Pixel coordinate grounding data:

* * *

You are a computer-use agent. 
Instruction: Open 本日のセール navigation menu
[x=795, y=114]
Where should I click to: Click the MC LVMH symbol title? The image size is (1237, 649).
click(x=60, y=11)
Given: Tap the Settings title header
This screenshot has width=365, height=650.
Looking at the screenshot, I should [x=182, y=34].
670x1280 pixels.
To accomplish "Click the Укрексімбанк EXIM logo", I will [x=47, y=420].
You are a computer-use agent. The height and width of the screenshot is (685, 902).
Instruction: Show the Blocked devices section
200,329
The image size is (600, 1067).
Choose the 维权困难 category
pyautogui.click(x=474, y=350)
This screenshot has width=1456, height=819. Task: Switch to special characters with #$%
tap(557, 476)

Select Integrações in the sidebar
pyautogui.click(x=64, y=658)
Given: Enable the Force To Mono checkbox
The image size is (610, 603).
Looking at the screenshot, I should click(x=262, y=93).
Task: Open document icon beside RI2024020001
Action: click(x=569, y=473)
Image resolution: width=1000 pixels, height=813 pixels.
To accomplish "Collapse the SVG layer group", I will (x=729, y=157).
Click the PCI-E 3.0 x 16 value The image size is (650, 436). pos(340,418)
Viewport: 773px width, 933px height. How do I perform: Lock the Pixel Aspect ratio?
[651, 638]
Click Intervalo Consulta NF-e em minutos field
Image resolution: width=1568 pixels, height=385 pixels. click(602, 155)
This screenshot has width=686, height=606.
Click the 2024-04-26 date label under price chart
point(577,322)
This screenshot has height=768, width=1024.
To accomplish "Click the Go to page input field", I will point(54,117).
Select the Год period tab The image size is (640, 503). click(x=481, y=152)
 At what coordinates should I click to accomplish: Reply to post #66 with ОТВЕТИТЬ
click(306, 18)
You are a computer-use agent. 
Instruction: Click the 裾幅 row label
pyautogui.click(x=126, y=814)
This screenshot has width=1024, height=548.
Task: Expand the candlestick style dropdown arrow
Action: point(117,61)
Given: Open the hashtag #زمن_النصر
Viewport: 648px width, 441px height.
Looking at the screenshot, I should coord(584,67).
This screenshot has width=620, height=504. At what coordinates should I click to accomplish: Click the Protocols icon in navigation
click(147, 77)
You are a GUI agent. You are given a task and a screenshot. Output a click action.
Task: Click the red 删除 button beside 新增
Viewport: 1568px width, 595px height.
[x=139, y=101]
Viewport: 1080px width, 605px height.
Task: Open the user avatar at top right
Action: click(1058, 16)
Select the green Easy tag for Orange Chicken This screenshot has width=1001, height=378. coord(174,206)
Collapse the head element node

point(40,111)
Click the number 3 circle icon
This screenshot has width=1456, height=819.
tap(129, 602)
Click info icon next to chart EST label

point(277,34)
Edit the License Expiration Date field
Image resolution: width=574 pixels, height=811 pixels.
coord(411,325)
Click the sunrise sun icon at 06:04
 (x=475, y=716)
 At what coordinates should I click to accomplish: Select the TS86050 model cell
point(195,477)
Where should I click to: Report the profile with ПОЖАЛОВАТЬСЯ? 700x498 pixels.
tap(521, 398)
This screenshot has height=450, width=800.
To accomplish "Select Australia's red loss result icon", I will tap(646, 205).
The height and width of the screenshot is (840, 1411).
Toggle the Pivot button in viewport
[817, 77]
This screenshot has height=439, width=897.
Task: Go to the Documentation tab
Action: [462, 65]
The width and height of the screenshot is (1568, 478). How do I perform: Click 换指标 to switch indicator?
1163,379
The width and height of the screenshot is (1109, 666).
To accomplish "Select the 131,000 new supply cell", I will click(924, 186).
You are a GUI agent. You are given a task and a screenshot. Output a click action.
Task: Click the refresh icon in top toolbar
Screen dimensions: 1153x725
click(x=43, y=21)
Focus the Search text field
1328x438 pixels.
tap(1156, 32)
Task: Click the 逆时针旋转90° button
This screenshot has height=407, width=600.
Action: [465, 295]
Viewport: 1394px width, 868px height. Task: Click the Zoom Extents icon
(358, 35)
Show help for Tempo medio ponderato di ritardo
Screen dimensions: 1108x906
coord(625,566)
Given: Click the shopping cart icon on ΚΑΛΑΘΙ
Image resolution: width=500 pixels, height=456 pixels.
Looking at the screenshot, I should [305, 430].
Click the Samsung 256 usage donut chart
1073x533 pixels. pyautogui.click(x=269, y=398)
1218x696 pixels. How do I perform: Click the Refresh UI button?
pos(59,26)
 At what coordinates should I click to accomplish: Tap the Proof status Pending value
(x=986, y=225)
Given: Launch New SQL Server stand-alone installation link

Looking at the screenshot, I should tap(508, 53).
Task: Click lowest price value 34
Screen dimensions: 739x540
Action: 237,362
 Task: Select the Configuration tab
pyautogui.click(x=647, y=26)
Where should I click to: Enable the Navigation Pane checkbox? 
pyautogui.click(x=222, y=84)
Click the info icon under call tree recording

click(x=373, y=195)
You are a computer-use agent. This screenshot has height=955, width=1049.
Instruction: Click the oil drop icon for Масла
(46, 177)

* * *

■ **What this task involves**
Each line of the data must be returned exactly.

■ **Response for this exercise**
You are a computer-use agent. 
Instruction: Open 本日のセール navigation menu
[x=795, y=114]
Where should I click to: Click the MC LVMH symbol title? The image size is (1237, 649).
click(x=60, y=11)
Given: Tap the Settings title header
This screenshot has width=365, height=650.
Looking at the screenshot, I should [x=182, y=34].
670x1280 pixels.
To accomplish "Click the Укрексімбанк EXIM logo", I will [x=47, y=420].
You are a computer-use agent. The height and width of the screenshot is (685, 902).
Instruction: Show the Blocked devices section
200,329
The image size is (600, 1067).
Choose the 维权困难 category
pyautogui.click(x=474, y=350)
This screenshot has width=1456, height=819. Task: Switch to special characters with #$%
tap(557, 476)

Select Integrações in the sidebar
pyautogui.click(x=64, y=658)
Given: Enable the Force To Mono checkbox
The image size is (610, 603).
Looking at the screenshot, I should click(x=262, y=93).
Task: Open document icon beside RI2024020001
Action: click(x=569, y=473)
Image resolution: width=1000 pixels, height=813 pixels.
To accomplish "Collapse the SVG layer group", I will (x=729, y=157).
Click the PCI-E 3.0 x 16 value The image size is (650, 436). pos(340,418)
Viewport: 773px width, 933px height. How do I perform: Lock the Pixel Aspect ratio?
[651, 638]
Click Intervalo Consulta NF-e em minutos field
Image resolution: width=1568 pixels, height=385 pixels. click(602, 155)
This screenshot has width=686, height=606.
Click the 2024-04-26 date label under price chart
point(577,322)
This screenshot has height=768, width=1024.
To accomplish "Click the Go to page input field", I will point(54,117).
Select the Год period tab The image size is (640, 503). click(x=481, y=152)
 At what coordinates should I click to accomplish: Reply to post #66 with ОТВЕТИТЬ
click(306, 18)
You are a computer-use agent. 
Instruction: Click the 裾幅 row label
pyautogui.click(x=126, y=814)
This screenshot has width=1024, height=548.
Task: Expand the candlestick style dropdown arrow
Action: point(117,61)
Given: Open the hashtag #زمن_النصر
Viewport: 648px width, 441px height.
Looking at the screenshot, I should coord(584,67).
This screenshot has width=620, height=504. At what coordinates should I click to accomplish: Click the Protocols icon in navigation
click(147, 77)
You are a GUI agent. You are given a task and a screenshot. Output a click action.
Task: Click the red 删除 button beside 新增
Viewport: 1568px width, 595px height.
[x=139, y=101]
Viewport: 1080px width, 605px height.
Task: Open the user avatar at top right
Action: click(1058, 16)
Select the green Easy tag for Orange Chicken This screenshot has width=1001, height=378. coord(174,206)
Collapse the head element node

point(40,111)
Click the number 3 circle icon
This screenshot has width=1456, height=819.
tap(129, 602)
Click info icon next to chart EST label

point(277,34)
Edit the License Expiration Date field
Image resolution: width=574 pixels, height=811 pixels.
coord(411,325)
Click the sunrise sun icon at 06:04
 (x=475, y=716)
 At what coordinates should I click to accomplish: Select the TS86050 model cell
point(195,477)
Where should I click to: Report the profile with ПОЖАЛОВАТЬСЯ? 700x498 pixels.
tap(521, 398)
This screenshot has height=450, width=800.
To accomplish "Select Australia's red loss result icon", I will tap(646, 205).
The height and width of the screenshot is (840, 1411).
Toggle the Pivot button in viewport
[817, 77]
This screenshot has height=439, width=897.
Task: Go to the Documentation tab
Action: [462, 65]
The width and height of the screenshot is (1568, 478). How do I perform: Click 换指标 to switch indicator?
1163,379
The width and height of the screenshot is (1109, 666).
To accomplish "Select the 131,000 new supply cell", I will click(924, 186).
You are a GUI agent. You are given a task and a screenshot. Output a click action.
Task: Click the refresh icon in top toolbar
Screen dimensions: 1153x725
click(x=43, y=21)
Focus the Search text field
1328x438 pixels.
tap(1156, 32)
Task: Click the 逆时针旋转90° button
This screenshot has height=407, width=600.
Action: [465, 295]
Viewport: 1394px width, 868px height. Task: Click the Zoom Extents icon
(358, 35)
Show help for Tempo medio ponderato di ritardo
Screen dimensions: 1108x906
coord(625,566)
Given: Click the shopping cart icon on ΚΑΛΑΘΙ
Image resolution: width=500 pixels, height=456 pixels.
Looking at the screenshot, I should [305, 430].
Click the Samsung 256 usage donut chart
1073x533 pixels. pyautogui.click(x=269, y=398)
1218x696 pixels. How do I perform: Click the Refresh UI button?
pos(59,26)
 At what coordinates should I click to accomplish: Tap the Proof status Pending value
(x=986, y=225)
Given: Launch New SQL Server stand-alone installation link

Looking at the screenshot, I should tap(508, 53).
Task: Click lowest price value 34
Screen dimensions: 739x540
Action: 237,362
 Task: Select the Configuration tab
pyautogui.click(x=647, y=26)
Where should I click to: Enable the Navigation Pane checkbox? 
pyautogui.click(x=222, y=84)
Click the info icon under call tree recording

click(x=373, y=195)
You are a computer-use agent. This screenshot has height=955, width=1049.
Instruction: Click the oil drop icon for Масла
(46, 177)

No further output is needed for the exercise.